Historical population
| Census | Pop. | Note | %± |
| 1910 | 255 |  | — |
| 1920 | 337 |  | 32.2% |
| 1930 | 333 |  | −1.2% |
| 1940 | 378 |  | 13.5% |
| 1950 | 311 |  | −17.7% |
| 1960 | 241 |  | −22.5% |
| 1970 | 240 |  | −0.4% |
| 1980 | 289 |  | 20.4% |
| 1990 | 214 |  | −26.0% |
| 2000 | 202 |  | −5.6% |
| 2010 | 185 |  | −8.4% |
| 2020 | 146 |  | −21.1% |
U.S. Decennial Census

===2020 census===
As of the census of 2020, there were 146 people, 61 households, and 46 families residing in the city. The population density was 174.9 inhabitants per square mile (67.5/km^{2}). There were 67 housing units at an average density of 80.3 per square mile (31.0/km^{2}). The racial makeup of the city was 97.9% White, 1.4% Black or African American, 0.0% Native American, 0.0% Asian, 0.0% Pacific Islander, 0.7% from other races and 0.0% from two or more races. Hispanic or Latino persons of any race comprised 0.7% of the population.

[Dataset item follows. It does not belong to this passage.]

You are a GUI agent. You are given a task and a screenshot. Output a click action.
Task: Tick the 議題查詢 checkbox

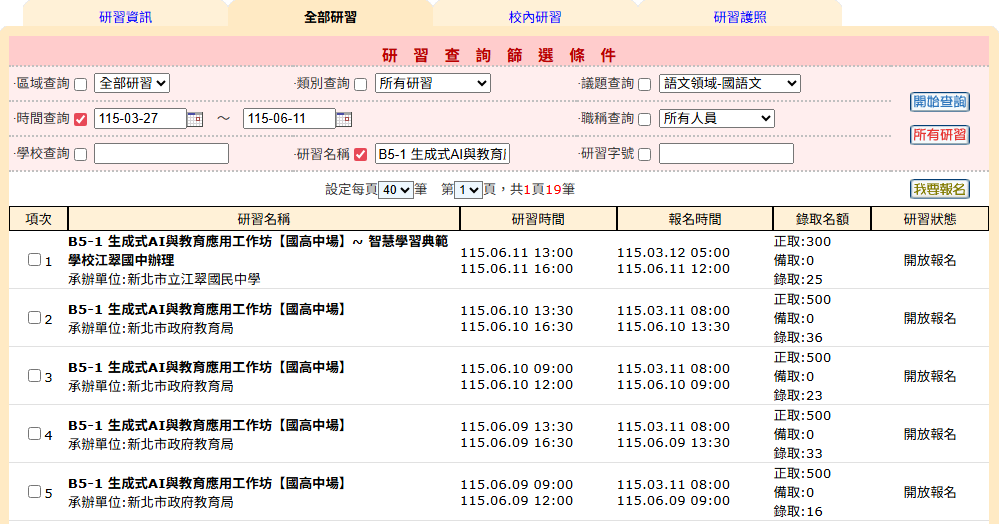645,84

Of the 61 households, 27.9% of which had children under the age of 18 living with them, 55.7% were married couples living together, 9.8% were cohabitating couples, 13.1% had a female householder with no spouse or partner present and 21.3% had a male householder with no spouse or partner present. 24.6% of all households were non-families. 18.0% of all households were made up of individuals, 6.6% had someone living alone who was 65 years old or older.

The median age in the city was 44.0 years. 18.5% of the residents were under the age of 20; 6.8% were between the ages of 20 and 24; 25.3% were from 25 and 44; 28.1% were from 45 and 64; and 21.2% were 65 years of age or older. The gender makeup of the city was 55.5% male and 44.5% female.

===2010 census===
As of the census of 2010, there were 185 people, 72 households, and 52 families residing in the city. The population density was 220.2 PD/sqmi. There were 76 housing units at an average density of 90.5 /sqmi. The racial makeup of the city was 98.4% White, 0.5% Asian, and 1.1% from other races. Hispanic or Latino of any race were 1.1% of the population.

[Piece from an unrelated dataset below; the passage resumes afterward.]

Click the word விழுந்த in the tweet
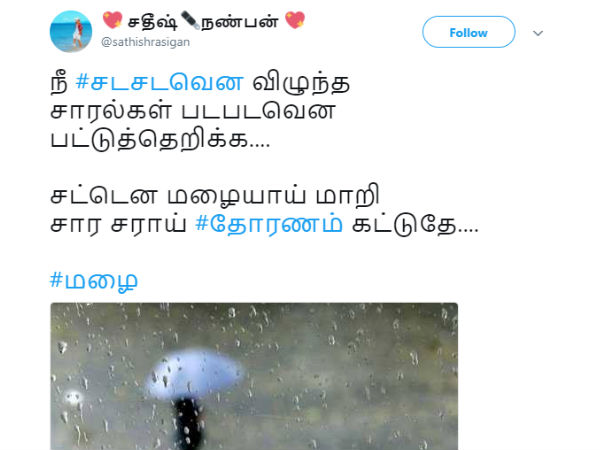 click(301, 83)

There were 72 households, of which 31.9% had children under the age of 18 living with them, 54.2% were married couples living together, 12.5% had a female householder with no husband present, 5.6% had a male householder with no wife present, and 27.8% were non-families. 20.8% of all households were made up of individuals, and 9.7% had someone living alone who was 65 years of age or older. The average household size was 2.57 and the average family size was 3.02.

The median age in the city was 37.8 years. 24.9% of residents were under the age of 18; 9.2% were between the ages of 18 and 24; 23.8% were from 25 to 44; 28.1% were from 45 to 64; and 14.1% were 65 years of age or older. The gender makeup of the city was 53.0% male and 47.0% female.

===2000 census===
As of the census of 2000, there were 202 people, 74 households, and 58 families residing in the city. The population density was 240.9 PD/sqmi. There were 83 housing units at an average density of 99.0 /sqmi. The racial makeup of the city was 97.52% White, 1.49% Asian, and 0.99% from two or more races.

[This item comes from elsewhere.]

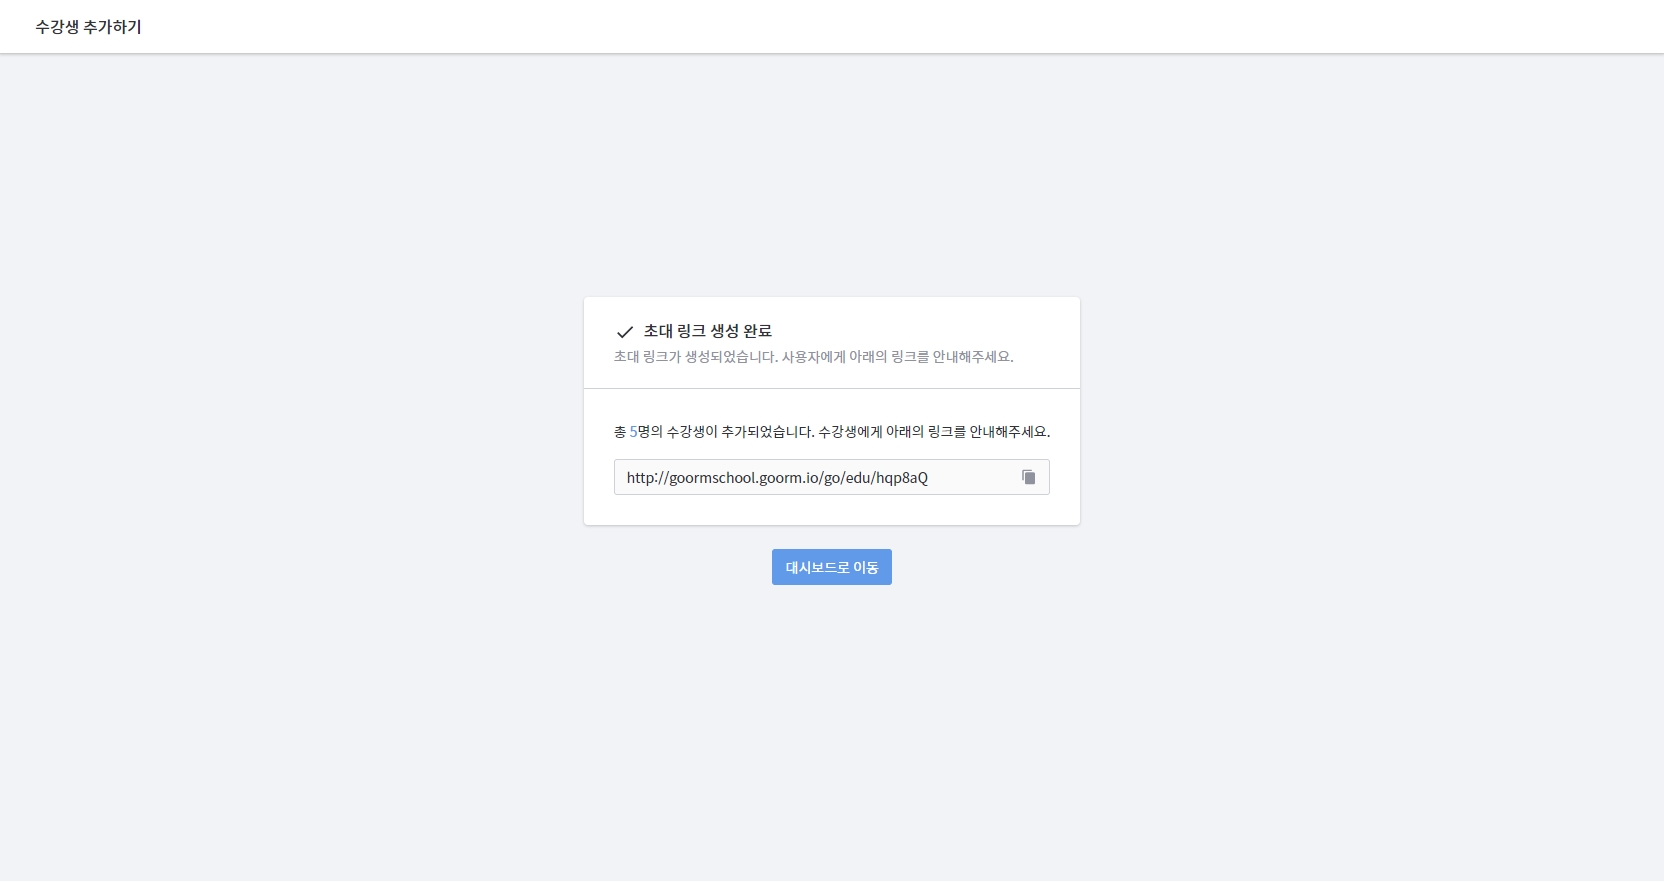1664x881 pixels.
Task: Click the word 수강생 in the top title
Action: click(57, 27)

There were 74 households, out of which 36.5% had children under the age of 18 living with them, 75.7% were married couples living together, 2.7% had a female householder with no husband present, and 20.3% were non-families. 16.2% of all households were made up of individuals, and 6.8% had someone living alone who was 65 years of age or older. The average household size was 2.73 and the average family size was 3.10.

In the city, the population was spread out, with 29.2% under the age of 18, 4.0% from 18 to 24, 30.2% from 25 to 44, 25.2% from 45 to 64, and 11.4% who were 65 years of age or older. The median age was 39 years. For every 100 females, there were 92.4 males. For every 100 females age 18 and over, there were 110.3 males.

The median income for a household in the city was $44,167, and the median income for a family was $43,750. Males had a median income of $26,786 versus $20,515 for females. The per capita income for the city was $13,344. About 7.7% of families and 4.5% of the population were below the poverty line, including 4.4% of those under the age of eighteen and none of those 65 or over.

==Education==
Dickens is within the Spencer Community School District. It was previously in the South Clay Community School District; on July 1, 2010, that district dissolved, with a portion going to the Spencer district.